Ognuno di noi scruta l’orizzonte.
Davanti a noi, dopo migliaia di chilometri, ci sono le coste del Sud America. Giorni di navigazione, stretti gli uni agli altri nelle stive, soffrendo il mal di mare in aggiunta a tanti altri disturbi dati dalla prolungata cattività, dalla malnutrizione, dalle epidemie che inevitabilmente potevano scatenarsi a bordo di quelle che tutto erano tranne che comode navi da crociera. Rivolgiamo i nostri passi verso la laguna. Per noi il viaggio ha un
ritorno. La destinazione la conosciamo. Il futuro è incerto, ma dipende anche molto dalle scelte che ognuno di noi vorrà e potrà fare.
Ci sentiamo dei privilegiati? Certo. Ma più forte è la sensazione che oggi, forse per la prima volta, ci sentiamo umani, solidali con un’umanità a cui è stato negato tutto in vista di un profitto.
La guida non ha ancora finito il suo lavoro. Camminando fianco a fianco ci dice la sua opinione sui tanti che lasciano la Nigeria, attraversano il deserto, arrivano in Libia e si imbarcano per attraversare il Mediterraneo.
Il suo discorso è molto lucido e chiaro: si vede che ci ha pensato a lungo. Magari l’ha pure valutata come ipotesi, ma da come prosegue direi proprio di no. Per lui chi sceglie quel tipo di strada non fa altro che ripercorrere le strade degli antenati.
Chi vendeva gli schiavi ora svende se stesso. In nome di una maggiore libertà? No.
Qui sono ben consapevoli che l’Europa non è in grado di offrire gran che a chi arriva sui barconi.

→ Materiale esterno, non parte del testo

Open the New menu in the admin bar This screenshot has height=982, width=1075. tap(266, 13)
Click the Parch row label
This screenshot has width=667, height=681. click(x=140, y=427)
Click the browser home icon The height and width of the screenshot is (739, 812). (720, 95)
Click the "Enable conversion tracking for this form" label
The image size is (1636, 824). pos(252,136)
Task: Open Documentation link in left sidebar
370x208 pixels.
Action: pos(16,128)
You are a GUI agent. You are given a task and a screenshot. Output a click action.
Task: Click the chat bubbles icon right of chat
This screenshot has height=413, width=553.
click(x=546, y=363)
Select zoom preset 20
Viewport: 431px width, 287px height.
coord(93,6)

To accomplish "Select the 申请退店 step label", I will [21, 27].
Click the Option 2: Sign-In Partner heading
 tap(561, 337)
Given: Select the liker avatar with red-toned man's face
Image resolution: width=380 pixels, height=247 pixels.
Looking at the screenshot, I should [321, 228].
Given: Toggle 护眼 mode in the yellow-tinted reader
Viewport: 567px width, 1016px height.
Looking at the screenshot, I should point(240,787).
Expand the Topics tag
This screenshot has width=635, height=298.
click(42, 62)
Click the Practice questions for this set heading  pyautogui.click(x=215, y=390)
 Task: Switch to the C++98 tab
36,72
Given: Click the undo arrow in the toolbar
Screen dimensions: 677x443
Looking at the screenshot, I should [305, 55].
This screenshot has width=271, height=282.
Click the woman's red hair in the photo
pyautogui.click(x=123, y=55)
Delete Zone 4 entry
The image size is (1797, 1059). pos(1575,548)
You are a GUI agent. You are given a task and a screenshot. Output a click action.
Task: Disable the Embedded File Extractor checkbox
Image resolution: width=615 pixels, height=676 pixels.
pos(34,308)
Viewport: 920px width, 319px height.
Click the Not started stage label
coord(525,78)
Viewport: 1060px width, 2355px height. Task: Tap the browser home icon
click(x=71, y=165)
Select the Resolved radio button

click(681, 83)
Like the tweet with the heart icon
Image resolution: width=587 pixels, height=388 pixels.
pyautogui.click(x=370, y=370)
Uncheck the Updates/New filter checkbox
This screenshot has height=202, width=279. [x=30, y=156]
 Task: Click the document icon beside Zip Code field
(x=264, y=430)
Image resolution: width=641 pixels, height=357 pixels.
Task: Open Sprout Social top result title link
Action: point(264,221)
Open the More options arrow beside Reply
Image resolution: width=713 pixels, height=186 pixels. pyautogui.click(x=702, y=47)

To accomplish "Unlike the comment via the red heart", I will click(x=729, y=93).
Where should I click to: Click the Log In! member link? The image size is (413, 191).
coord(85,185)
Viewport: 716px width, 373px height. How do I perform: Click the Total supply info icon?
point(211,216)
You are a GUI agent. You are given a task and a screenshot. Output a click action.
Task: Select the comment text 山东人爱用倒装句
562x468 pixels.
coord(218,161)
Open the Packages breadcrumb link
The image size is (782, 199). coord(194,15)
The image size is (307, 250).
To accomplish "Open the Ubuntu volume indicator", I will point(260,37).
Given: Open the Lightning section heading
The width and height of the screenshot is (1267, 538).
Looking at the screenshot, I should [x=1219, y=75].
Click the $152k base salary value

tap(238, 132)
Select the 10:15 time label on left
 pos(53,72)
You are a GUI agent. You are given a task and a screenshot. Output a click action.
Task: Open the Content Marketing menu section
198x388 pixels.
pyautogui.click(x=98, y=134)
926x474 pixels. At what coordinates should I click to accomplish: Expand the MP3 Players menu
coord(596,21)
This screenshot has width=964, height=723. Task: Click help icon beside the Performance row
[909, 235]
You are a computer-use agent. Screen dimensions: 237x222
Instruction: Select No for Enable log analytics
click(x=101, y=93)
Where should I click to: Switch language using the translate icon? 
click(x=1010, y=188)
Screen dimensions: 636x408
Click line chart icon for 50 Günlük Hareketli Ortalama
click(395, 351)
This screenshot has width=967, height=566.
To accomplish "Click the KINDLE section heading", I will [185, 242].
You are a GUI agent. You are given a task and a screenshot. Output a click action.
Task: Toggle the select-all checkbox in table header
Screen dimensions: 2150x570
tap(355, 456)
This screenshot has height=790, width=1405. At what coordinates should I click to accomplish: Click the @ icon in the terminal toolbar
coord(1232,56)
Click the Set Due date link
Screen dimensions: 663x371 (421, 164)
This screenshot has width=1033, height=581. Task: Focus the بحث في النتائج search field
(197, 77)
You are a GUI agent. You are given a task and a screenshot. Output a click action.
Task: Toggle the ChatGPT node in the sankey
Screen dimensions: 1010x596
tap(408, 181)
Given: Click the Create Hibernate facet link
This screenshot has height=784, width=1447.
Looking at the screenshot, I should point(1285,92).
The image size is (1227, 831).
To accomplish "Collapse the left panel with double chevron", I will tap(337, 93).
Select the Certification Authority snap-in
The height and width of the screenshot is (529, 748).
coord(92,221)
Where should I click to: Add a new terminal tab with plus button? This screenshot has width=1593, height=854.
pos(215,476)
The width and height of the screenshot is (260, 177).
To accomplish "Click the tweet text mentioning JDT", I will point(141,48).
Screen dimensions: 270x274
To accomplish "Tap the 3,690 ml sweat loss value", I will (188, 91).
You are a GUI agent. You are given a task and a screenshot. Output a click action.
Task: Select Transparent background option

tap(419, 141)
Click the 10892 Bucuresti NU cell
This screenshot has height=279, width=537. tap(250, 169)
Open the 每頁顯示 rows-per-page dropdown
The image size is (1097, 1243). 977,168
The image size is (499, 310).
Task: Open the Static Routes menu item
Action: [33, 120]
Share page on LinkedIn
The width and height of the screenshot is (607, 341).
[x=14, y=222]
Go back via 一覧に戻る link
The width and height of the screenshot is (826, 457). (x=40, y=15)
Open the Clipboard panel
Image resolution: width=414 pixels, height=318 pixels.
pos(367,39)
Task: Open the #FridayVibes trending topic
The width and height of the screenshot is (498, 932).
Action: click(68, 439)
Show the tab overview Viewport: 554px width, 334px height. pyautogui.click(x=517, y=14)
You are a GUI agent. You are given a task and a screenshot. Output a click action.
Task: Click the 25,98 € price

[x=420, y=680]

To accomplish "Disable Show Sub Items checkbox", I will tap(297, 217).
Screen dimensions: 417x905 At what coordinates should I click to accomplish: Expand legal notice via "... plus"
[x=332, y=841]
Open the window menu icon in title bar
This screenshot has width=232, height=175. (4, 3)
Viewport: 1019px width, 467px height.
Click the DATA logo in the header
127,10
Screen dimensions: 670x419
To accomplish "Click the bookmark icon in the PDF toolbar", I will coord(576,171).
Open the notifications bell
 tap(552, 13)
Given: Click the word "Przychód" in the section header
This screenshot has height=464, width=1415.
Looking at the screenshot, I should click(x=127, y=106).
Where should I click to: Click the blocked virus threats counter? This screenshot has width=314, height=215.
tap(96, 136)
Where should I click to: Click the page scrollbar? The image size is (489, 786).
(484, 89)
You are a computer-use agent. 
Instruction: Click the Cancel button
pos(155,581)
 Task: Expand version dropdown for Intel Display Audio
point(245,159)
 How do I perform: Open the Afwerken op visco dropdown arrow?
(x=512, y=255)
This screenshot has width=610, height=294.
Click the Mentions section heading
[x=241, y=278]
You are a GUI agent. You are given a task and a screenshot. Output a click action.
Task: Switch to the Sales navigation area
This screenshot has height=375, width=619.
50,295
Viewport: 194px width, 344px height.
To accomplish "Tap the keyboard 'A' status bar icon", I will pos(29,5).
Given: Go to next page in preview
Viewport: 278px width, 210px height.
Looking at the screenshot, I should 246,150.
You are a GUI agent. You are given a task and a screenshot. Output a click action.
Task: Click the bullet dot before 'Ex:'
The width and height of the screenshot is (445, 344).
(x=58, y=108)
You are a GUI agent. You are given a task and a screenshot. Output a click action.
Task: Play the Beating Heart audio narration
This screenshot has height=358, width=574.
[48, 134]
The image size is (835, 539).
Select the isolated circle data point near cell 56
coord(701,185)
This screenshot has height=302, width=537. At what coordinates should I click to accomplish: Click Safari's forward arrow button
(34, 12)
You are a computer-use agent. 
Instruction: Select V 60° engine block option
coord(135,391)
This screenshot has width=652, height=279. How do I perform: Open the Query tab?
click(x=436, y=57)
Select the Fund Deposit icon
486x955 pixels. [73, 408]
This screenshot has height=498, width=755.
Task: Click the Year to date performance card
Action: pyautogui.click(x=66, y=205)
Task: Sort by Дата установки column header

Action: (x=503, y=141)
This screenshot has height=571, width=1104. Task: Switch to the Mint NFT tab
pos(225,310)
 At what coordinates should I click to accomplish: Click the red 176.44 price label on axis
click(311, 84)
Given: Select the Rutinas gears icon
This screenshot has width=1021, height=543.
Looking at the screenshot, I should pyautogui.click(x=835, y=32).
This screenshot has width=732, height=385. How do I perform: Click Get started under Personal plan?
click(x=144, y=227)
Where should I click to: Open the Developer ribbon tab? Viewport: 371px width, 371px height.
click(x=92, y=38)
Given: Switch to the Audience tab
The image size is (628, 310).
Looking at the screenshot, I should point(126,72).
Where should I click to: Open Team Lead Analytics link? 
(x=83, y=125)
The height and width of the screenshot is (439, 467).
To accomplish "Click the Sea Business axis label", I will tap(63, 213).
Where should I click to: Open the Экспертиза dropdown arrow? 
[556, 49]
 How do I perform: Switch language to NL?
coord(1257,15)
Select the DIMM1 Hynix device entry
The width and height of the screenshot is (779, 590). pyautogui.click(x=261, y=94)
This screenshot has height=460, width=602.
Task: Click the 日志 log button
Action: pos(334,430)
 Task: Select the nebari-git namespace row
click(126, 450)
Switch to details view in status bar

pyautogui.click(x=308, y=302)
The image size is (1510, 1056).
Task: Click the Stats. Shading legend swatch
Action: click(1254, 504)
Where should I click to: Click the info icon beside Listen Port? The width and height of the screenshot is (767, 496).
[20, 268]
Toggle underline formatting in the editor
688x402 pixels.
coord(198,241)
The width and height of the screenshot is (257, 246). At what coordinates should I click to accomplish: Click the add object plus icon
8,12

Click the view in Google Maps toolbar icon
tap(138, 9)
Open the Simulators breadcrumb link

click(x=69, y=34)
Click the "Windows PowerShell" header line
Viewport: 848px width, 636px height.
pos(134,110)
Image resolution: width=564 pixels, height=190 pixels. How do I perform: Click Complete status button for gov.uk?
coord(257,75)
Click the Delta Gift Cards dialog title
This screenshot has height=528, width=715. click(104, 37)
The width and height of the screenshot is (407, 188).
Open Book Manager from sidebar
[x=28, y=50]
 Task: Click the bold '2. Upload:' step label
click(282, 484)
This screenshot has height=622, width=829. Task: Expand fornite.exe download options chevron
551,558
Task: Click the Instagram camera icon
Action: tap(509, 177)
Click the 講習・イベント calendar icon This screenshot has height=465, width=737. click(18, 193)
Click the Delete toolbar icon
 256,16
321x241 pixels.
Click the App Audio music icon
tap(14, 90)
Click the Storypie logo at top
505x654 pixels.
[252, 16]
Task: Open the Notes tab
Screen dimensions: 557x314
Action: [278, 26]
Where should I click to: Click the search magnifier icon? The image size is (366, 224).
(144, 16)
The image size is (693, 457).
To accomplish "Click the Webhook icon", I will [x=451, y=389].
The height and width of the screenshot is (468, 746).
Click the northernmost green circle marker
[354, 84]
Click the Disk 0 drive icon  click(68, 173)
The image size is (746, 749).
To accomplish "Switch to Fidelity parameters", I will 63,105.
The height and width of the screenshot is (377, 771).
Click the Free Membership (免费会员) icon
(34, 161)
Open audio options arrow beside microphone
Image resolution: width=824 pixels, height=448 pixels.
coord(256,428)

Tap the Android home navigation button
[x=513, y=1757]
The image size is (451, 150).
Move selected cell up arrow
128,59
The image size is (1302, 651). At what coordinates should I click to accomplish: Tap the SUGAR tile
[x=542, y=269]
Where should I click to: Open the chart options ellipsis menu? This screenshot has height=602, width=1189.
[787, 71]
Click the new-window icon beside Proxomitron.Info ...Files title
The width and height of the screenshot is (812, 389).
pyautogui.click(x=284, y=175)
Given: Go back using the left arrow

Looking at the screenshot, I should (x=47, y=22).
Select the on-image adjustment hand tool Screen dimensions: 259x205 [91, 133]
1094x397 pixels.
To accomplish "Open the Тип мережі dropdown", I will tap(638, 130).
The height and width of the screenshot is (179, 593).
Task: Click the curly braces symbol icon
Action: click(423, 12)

Secondo lui i giovani che partono dovrebbero investire i soldi necessari al viaggio per studiare, per formarsi, per costruirsi un futuro a casa propria e contribuire a smentire una volta per tutte l’idea che la Nigeria sia una terra di poveri straccioni. Perché non lo è.
È una terra ricca e fiera, che ha molto da offrire ai suoi figli, sempre che essi capiscano una volta per tutte come liberarsi dalle ingerenze di chi li vuole solo sfruttare.